Self-Leadership and The A4s of Adaptivity

The Covid-19 pandemic has brought an uncontrollable, unpredictable, and sustained threat to my current lifestyle. It has caused me to experience increased levels of distress resulting in fear, worry and anxiety. How has this unprecedented crisis of a generation affected you?

While fear is a natural part of a hardwired biological response that is designed to keep us safe, prolonged stress flips activities from the prefrontal cortex onto the brain’s limbic system. When the limbic system takes over, our minds start spiraling into every possible fear driven scenario. Picturing negative possibilities can sometimes make you feel hopeless. However, there are still things you can do to create and maintain hope in these difficult times

In researching self-leadership, I have explored techniques to discover myself and learn to be adaptive in diverse situations. It involved me becoming aware of my situation, unpacking key drivers and developing new habits. A keen sense of self-awareness allows you to actively create feedback loops for your thoughts and emotions and proactively manage them.

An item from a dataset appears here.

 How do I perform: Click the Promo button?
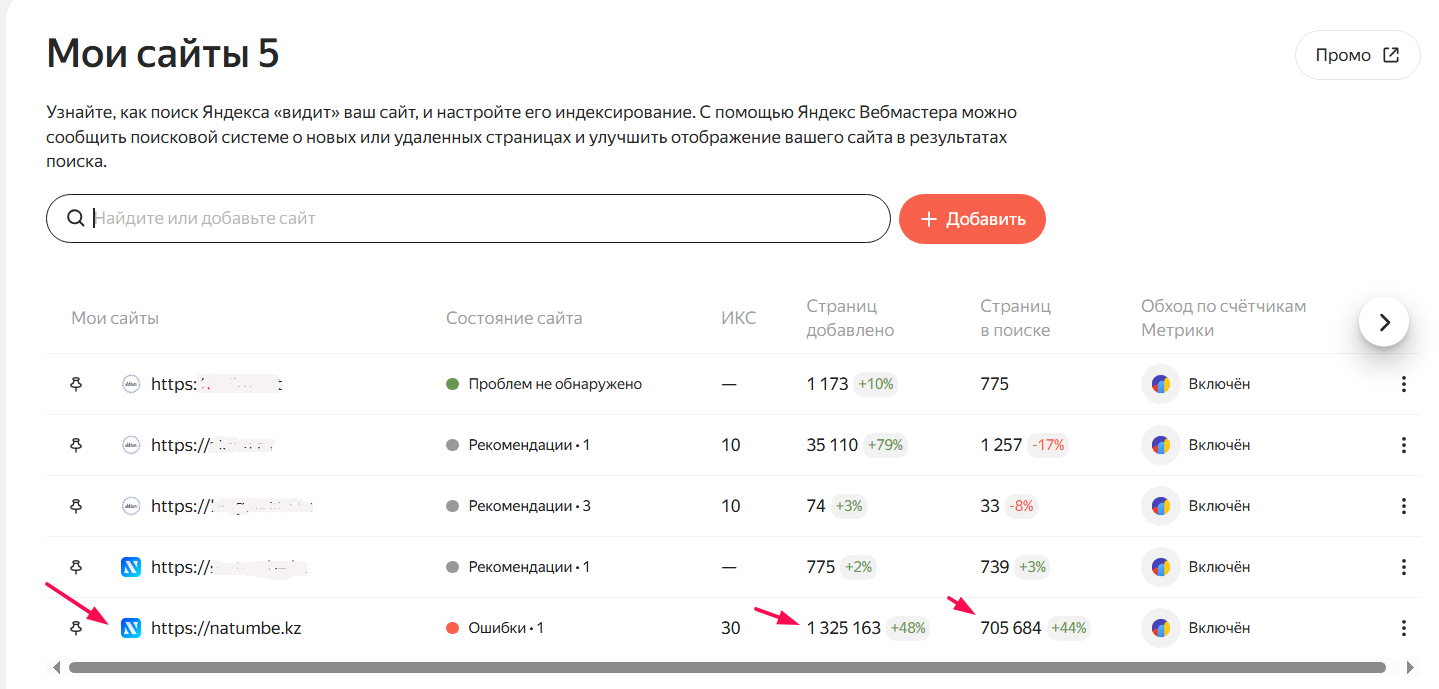coord(1357,55)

The 4A approach of Adaptive Self Leadership are Acknowledge, Accept, Act, and Adapt will provide you a guideline to the approach that we are discussing in this series of article.


Acknowledging your fear and accepting that there is little control over the pandemic is the first step towards freeing up mental resources. This enables you to align and focus on alternative ways of leveraging your mental resources.

When I have clarity over my values and live true to them, I become anchored and remain focused on achieving the best possible outcome for myself. The brain which is negatively biased creates narratives and schemas that may impact the way that I perceive things around me. Being aware of these blind spots helps me to re-frame my thoughts. I have also realized that being aware of my strengths allows me to leverage it effectively and push myself further to greater heights.


Changes trigger emotions. Recognizing, regulating, and accepting these emotions allows you to respond more effectively to the events that caused them. When you are grappling with disruptive changes, emotions like fear, anxiety, anger, sadness, or frustration are common. Your feelings further impact your behavior and result in unwanted outcomes. The key to successful adaptation is to learn to accept the inner experience of emotions without judging them.


Hope is an optimistic state of mind, that is based on expectations of positive outcomes. It includes an element of confidence and creates desire and anticipation. With hope there is a need to explore creative and renewed possibilities with a growth mindset. With diverse possibilities, you can be agile and expansive in your approach to life and act effectively to lead yourself.


When you act with a growth mindset, you will adapt to these unprecedented changes by creating new habits and routines. New ideas and mindsets are sustained by the brain through habits. It is important to formulate them through reliable methods and techniques. These habits will continue to cultivate new hope, renewed determination and effective outcomes that will help you lead and adapt yourself to everyday situations.